# Sweetbreads & Oxtails



## wildindigo (Feb 11, 2010)

I'm hosting a tapas party this weekend and I have more than enough local grassfed sweetbreads & oxtails in my freezer. 

Also, I need to prepare these so that my guests aren't going to be freaked out by them.

I've never cooked oxtails, but have done sweetbreads in a variety of ways.

Would grilling the sweetbreads be the best bet?

Any recipes would be great!

Thanks!


----------



## kyheirloomer (Feb 1, 2007)

I don't do sweetbreads, so can't help you there.

For a tapas party, I think I'd braise the oxtails, thicken the braising liquid and chop the meat, then use it as a filling for a ravioli or won ton type dish. My preference would be to fry the dumplings, rather than just boiling, so that there's a crunch factor.


----------



## wildindigo (Feb 11, 2010)

Thanks...that sounds like a great thing for the oxtails.


----------



## prairiechef (May 22, 2010)

Best way to prepare sweetbreads...

Clean them well.

soak in milk

remove from milk, set milk aside.

chop sweetbreads into small dice

place in stainless steel bowl

place bowl on floor beside milk

call dog.

open beer

sit, drink and eat something that actually tastes good as dog disposes of sweetbreads for you.

But, seriously...

dredge in seasoned flour, pansear quickly. The only thing worse than sweetbreads is overcooked sweetbreads.


----------



## amazingrace (Jul 28, 2006)

When my MIL made sweet breads, she first soaked them in milk as described in an earlier post. After draining off the milk, she then placed the sweetbreads on a plate, placed another plate on top and put a weight on it. Into the fridge for 30 minutes to an hour. Next she dried them, cut them into serving pieces, salted lightly, dredged with flour and lightly sauted in butter/oil until just lightly golden.

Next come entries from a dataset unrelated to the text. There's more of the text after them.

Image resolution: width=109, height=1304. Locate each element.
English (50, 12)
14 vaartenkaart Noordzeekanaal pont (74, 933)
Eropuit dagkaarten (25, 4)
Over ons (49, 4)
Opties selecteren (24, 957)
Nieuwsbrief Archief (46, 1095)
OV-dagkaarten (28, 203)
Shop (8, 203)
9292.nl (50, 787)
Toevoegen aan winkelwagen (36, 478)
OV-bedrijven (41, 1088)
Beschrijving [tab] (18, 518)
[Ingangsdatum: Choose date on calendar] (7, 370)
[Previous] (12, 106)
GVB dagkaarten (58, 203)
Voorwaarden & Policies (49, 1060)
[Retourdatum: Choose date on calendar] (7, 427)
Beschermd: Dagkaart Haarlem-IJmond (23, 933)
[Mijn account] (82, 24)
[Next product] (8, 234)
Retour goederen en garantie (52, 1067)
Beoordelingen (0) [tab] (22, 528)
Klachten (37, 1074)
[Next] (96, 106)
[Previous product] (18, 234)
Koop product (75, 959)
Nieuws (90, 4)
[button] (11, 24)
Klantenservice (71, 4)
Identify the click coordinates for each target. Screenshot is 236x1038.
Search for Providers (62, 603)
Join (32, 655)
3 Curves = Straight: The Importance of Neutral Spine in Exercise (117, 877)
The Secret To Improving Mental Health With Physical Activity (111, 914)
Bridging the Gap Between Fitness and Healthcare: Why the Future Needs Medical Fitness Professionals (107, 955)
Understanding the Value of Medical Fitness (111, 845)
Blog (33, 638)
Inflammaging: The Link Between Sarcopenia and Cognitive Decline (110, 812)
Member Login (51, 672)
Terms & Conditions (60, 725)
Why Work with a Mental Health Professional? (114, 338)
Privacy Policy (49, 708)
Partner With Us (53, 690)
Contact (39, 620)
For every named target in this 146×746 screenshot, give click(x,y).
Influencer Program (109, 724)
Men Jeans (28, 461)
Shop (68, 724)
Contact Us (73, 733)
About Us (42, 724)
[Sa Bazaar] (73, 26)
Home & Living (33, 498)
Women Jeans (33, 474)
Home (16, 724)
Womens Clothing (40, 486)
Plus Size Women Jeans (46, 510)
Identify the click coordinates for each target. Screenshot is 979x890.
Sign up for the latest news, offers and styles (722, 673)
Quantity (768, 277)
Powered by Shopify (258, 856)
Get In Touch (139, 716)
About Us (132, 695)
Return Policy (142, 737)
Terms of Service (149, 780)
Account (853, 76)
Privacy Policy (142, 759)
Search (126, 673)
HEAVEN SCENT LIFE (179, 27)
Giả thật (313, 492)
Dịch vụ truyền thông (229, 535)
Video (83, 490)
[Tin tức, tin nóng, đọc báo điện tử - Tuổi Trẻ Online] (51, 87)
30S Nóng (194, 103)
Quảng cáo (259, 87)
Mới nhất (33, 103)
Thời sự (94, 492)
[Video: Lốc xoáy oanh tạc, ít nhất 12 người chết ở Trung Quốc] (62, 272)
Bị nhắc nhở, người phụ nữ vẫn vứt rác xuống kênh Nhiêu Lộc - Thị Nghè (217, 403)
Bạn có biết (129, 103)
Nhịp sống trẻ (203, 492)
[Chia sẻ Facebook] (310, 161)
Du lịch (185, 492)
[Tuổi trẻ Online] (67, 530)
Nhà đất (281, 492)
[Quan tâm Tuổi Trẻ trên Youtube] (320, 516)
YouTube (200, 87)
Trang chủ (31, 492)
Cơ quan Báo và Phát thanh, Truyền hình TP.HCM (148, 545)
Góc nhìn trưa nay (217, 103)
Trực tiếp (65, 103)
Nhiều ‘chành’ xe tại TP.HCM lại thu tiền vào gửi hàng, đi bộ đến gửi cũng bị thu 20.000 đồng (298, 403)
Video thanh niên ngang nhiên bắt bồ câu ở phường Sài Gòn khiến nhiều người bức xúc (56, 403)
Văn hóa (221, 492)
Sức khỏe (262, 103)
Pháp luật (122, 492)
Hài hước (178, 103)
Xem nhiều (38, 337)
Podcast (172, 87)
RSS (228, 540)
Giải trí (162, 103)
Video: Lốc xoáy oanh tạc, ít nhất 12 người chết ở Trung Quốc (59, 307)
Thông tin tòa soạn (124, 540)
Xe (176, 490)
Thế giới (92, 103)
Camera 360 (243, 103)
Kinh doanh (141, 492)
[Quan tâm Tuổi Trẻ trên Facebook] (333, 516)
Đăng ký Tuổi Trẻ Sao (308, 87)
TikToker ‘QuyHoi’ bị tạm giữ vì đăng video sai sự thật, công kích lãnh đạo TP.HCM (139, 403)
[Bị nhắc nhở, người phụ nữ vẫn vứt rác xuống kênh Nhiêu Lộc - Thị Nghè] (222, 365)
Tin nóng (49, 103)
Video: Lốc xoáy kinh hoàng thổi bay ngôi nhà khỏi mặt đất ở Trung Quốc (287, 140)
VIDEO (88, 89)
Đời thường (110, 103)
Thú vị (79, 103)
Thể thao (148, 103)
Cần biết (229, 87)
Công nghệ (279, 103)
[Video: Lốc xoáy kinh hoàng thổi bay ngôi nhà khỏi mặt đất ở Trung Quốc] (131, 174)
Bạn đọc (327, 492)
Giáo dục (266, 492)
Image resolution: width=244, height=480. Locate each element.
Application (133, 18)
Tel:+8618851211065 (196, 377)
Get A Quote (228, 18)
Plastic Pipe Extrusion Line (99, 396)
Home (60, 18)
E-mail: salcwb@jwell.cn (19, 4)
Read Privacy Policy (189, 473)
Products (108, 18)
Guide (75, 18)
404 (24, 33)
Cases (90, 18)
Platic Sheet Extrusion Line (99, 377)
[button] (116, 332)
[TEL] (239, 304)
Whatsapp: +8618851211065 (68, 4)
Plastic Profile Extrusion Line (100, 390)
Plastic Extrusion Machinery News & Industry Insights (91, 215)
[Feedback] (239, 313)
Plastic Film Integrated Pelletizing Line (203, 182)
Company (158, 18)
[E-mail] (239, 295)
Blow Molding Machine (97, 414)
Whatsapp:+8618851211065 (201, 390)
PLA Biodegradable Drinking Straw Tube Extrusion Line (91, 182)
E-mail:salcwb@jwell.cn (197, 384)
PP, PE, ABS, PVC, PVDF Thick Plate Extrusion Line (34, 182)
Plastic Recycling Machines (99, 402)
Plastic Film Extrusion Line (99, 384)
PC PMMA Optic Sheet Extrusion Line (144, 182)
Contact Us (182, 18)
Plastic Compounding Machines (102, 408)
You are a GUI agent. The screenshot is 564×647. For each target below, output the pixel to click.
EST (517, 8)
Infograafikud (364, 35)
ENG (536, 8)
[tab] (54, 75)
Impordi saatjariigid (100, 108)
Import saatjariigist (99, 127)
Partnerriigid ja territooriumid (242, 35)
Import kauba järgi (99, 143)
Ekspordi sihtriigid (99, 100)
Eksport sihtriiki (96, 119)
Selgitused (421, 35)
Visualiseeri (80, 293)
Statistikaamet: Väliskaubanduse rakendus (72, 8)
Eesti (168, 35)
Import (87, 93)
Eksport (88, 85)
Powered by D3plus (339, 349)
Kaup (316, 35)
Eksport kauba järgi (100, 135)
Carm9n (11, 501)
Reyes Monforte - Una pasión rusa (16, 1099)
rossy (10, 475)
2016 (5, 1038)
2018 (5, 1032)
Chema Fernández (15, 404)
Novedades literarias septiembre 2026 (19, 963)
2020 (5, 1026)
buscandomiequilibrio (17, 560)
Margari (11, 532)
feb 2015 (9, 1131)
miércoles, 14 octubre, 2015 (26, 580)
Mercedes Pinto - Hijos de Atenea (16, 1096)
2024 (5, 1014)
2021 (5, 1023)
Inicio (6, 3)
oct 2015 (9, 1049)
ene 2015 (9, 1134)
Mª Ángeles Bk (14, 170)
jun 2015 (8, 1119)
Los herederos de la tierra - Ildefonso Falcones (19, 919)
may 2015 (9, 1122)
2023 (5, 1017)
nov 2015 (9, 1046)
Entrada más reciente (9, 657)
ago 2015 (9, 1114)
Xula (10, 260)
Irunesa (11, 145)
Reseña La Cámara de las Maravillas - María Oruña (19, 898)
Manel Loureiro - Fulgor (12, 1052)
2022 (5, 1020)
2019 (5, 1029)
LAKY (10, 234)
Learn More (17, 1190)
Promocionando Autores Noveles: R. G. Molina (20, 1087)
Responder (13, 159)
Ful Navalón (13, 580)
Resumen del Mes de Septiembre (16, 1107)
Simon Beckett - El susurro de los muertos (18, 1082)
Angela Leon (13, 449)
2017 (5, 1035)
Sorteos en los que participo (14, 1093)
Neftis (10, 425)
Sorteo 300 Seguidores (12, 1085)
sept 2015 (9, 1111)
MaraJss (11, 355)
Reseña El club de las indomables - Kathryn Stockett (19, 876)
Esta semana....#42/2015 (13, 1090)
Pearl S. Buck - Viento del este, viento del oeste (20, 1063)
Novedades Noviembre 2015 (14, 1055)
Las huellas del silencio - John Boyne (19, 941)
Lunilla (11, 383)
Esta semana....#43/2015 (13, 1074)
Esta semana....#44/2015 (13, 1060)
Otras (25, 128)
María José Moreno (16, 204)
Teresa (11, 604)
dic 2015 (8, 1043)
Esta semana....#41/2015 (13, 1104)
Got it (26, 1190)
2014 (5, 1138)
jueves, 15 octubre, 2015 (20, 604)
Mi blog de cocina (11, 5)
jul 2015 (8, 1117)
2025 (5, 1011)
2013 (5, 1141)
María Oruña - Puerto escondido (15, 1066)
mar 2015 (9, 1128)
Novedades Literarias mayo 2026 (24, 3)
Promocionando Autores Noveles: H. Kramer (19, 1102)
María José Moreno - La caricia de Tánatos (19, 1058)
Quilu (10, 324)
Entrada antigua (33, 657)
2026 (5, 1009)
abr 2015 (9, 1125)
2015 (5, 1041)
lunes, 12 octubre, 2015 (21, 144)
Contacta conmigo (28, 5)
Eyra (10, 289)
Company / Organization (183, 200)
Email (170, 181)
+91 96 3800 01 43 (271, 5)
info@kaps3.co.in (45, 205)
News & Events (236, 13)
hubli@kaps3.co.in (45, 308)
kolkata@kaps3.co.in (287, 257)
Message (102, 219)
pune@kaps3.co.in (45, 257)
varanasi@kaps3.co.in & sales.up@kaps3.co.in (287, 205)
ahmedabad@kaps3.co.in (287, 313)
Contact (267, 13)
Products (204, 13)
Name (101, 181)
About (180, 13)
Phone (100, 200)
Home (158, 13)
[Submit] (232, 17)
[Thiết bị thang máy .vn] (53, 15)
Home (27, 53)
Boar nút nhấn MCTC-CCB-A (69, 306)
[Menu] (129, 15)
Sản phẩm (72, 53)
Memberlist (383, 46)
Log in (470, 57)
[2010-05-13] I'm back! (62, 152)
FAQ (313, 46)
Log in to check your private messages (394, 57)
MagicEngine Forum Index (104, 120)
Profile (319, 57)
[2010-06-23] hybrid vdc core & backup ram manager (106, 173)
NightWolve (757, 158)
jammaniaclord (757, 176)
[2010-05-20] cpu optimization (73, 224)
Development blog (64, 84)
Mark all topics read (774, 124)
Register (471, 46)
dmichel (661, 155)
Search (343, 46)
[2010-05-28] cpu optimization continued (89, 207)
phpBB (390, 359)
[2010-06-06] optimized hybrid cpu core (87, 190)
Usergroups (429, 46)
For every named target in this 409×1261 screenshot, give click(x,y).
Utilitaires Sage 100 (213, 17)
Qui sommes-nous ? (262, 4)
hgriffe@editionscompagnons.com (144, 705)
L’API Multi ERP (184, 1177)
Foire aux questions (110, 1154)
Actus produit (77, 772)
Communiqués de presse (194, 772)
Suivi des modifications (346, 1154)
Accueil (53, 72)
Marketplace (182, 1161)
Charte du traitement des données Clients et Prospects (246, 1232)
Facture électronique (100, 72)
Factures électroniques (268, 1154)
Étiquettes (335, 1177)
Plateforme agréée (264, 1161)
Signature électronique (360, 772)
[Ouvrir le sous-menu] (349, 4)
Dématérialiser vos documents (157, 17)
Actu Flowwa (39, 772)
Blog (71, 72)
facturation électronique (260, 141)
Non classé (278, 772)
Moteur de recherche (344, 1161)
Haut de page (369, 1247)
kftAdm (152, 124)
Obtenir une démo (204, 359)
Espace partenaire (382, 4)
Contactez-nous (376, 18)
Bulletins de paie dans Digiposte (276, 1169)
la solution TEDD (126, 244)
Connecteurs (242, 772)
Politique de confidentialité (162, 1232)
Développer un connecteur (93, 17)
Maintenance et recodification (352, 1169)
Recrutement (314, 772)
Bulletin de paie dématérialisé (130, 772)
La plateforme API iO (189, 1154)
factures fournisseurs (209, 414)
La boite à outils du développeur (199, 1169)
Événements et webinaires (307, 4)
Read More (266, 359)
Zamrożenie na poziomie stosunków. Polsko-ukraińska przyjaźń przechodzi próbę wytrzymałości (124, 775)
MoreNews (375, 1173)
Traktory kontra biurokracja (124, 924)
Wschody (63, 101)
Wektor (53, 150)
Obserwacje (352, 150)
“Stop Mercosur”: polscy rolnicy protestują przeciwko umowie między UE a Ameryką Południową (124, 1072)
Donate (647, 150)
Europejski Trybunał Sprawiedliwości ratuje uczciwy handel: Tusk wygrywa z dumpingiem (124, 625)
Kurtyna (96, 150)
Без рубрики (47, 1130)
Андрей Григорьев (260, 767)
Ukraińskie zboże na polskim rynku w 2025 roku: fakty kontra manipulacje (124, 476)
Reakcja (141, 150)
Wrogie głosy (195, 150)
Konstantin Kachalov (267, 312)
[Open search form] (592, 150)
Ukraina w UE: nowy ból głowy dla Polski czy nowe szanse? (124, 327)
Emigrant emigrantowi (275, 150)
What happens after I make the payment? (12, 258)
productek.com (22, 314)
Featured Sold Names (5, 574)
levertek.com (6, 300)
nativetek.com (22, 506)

She served them with a carmalized onion-mushroom-cream sauce. Not the least bit discusting. /img/vbsmilies/smilies/licklips.gif


----------



## byrdie (Nov 24, 2010)

Sounds like it's sweetbread from veal?? For some odd reasons, I always want my sweetbreads crispy. nicely pan fried. With earthy mushrooms or fingerling potatoes.

That ox tail empanadas sound good... Can't wait for this party.. maybe I won't /img/vbsmilies/smilies/smile.gif

You should totally repost with pictures! after the party that is..


----------



## chefedb (Apr 3, 2010)

There are many ways to serve sweetbreads. I agree with soaking in milk first. Then dredged in seasoned flour and Sauteed  till crisp, topped with a rasher of bacon and red onion marmalade. Or with Black Butter(Au Beurre Noir) . Or sauteed and served in a Veloute with Peas, Mushrooms and Morels. I have even seen in a Pot Pie type preparation with Truffles.


----------



## pomegranate (Jun 10, 2017)

Please advise concerning process of removing outer membrane from sweetbreads. Thanks.


----------